]> git.baikalelectronics.ru Git - kernel.git/commitdiff
KVM: x86: fix MSR_IA32_TSC read for nested migration
authorMaxim Levitsky <mlevitsk@redhat.com>
Mon, 21 Sep 2020 10:38:05 +0000 (13:38 +0300)
committerPaolo Bonzini <pbonzini@redhat.com>
Thu, 24 Sep 2020 17:35:07 +0000 (13:35 -0400)
MSR reads/writes should always access the L1 state, since the (nested)
hypervisor should intercept all the msrs it wants to adjust, and these
that it doesn't should be read by the guest as if the host had read it.

However IA32_TSC is an exception. Even when not intercepted, guest still
reads the value + TSC offset.
The write however does not take any TSC offset into account.

This is documented in Intel's SDM and seems also to happen on AMD as well.

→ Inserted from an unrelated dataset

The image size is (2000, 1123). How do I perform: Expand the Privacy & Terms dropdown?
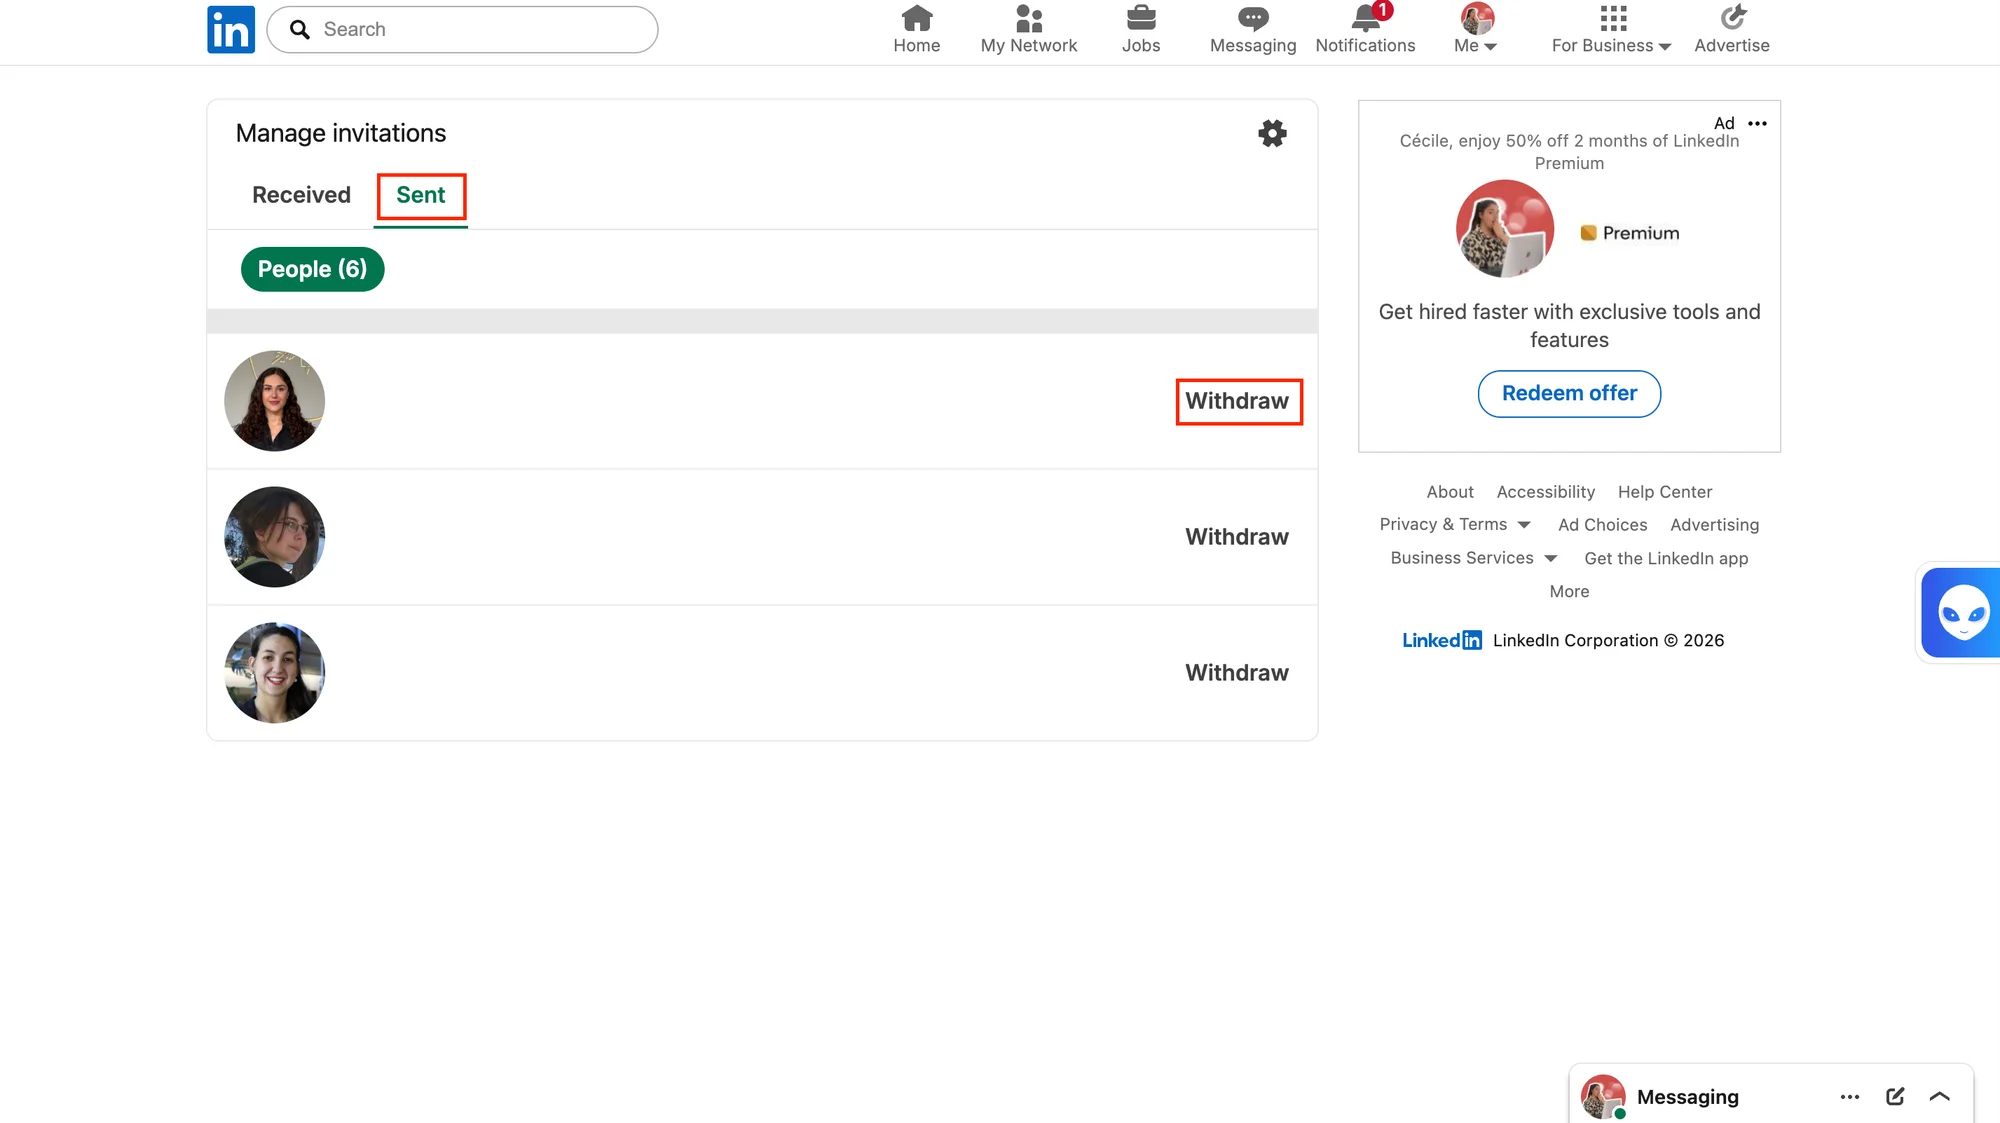[x=1455, y=524]
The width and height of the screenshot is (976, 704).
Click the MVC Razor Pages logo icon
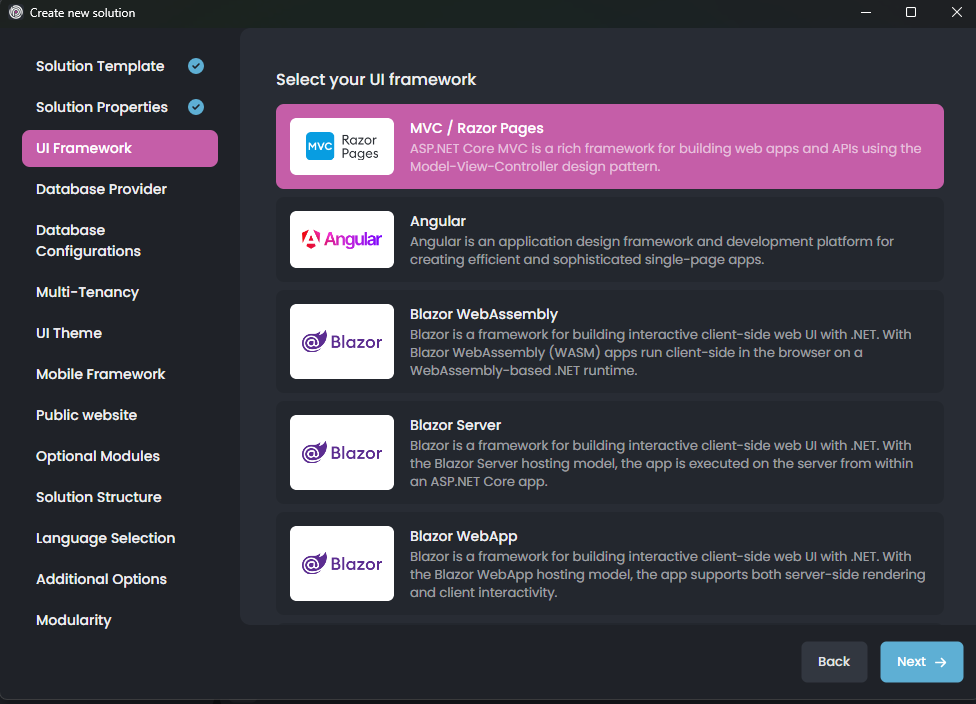341,145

This creates a problem when userspace wants to read the IA32_TSC value and then
write it. (e.g for migration)

In this case it reads L2 value but write is interpreted as an L1 value.
To fix this make the userspace initiated reads of IA32_TSC return L1 value
as well.

Huge thanks to Dave Gilbert for helping me understand this very confusing
semantic of MSR writes.

Signed-off-by: Maxim Levitsky <mlevitsk@redhat.com>
Message-Id: <20200921103805.9102-2-mlevitsk@redhat.com>
Signed-off-by: Paolo Bonzini <pbonzini@redhat.com>
arch/x86/kvm/x86.c

index 67362607e396d7704e9cf01b9c95f352f59a47f3..e3fe1d126cc3547f6420120c71059c3748da7b31 100644 (file)
@@ -3224,9 +3224,22 @@ int kvm_get_msr_common(struct kvm_vcpu *vcpu, struct msr_data *msr_info)
        case MSR_IA32_POWER_CTL:
                msr_info->data = vcpu->arch.msr_ia32_power_ctl;
                break;
-       case MSR_IA32_TSC:
-               msr_info->data = kvm_scale_tsc(vcpu, rdtsc()) + vcpu->arch.tsc_offset;
+       case MSR_IA32_TSC: {
+               /*
+                * Intel SDM states that MSR_IA32_TSC read adds the TSC offset
+                * even when not intercepted. AMD manual doesn't explicitly
+                * state this but appears to behave the same.
+                *
+                * On userspace reads and writes, however, we unconditionally
+                * operate L1's TSC value to ensure backwards-compatible
+                * behavior for migration.
+                */
+               u64 tsc_offset = msr_info->host_initiated ? vcpu->arch.l1_tsc_offset :
+                                                           vcpu->arch.tsc_offset;
+
+               msr_info->data = kvm_scale_tsc(vcpu, rdtsc()) + tsc_offset;
                break;
+       }
        case MSR_MTRRcap:
        case 0x200 ... 0x2ff:
                return kvm_mtrr_get_msr(vcpu, msr_info->index, &msr_info->data);